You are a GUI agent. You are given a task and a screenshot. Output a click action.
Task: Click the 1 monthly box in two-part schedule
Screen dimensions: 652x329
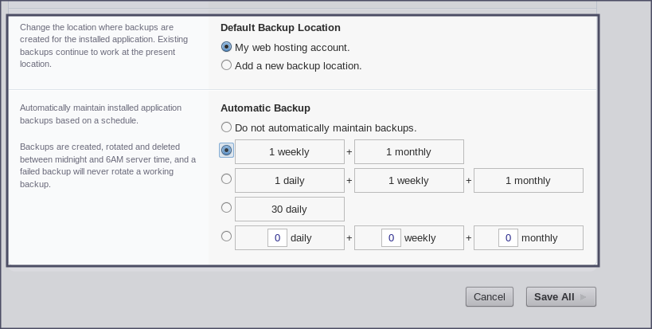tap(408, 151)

==

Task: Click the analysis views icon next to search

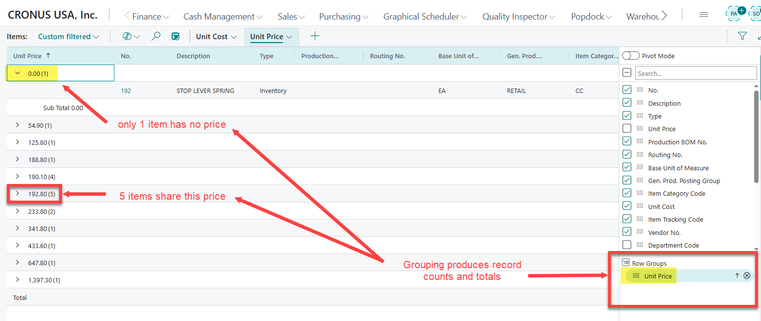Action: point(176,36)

→ **WRITTEN TASK**: Reproduce word for word the lines of the records from the line containing "You are a GUI" through the line containing "tap(408, 151)", including both of those lines. Leave the pictures out of your answer.

→ **EXPECTED OUTPUT**:
You are a GUI agent. You are given a task and a screenshot. Output a click action.
Task: Click the 1 monthly box in two-part schedule
Screen dimensions: 652x329
tap(408, 151)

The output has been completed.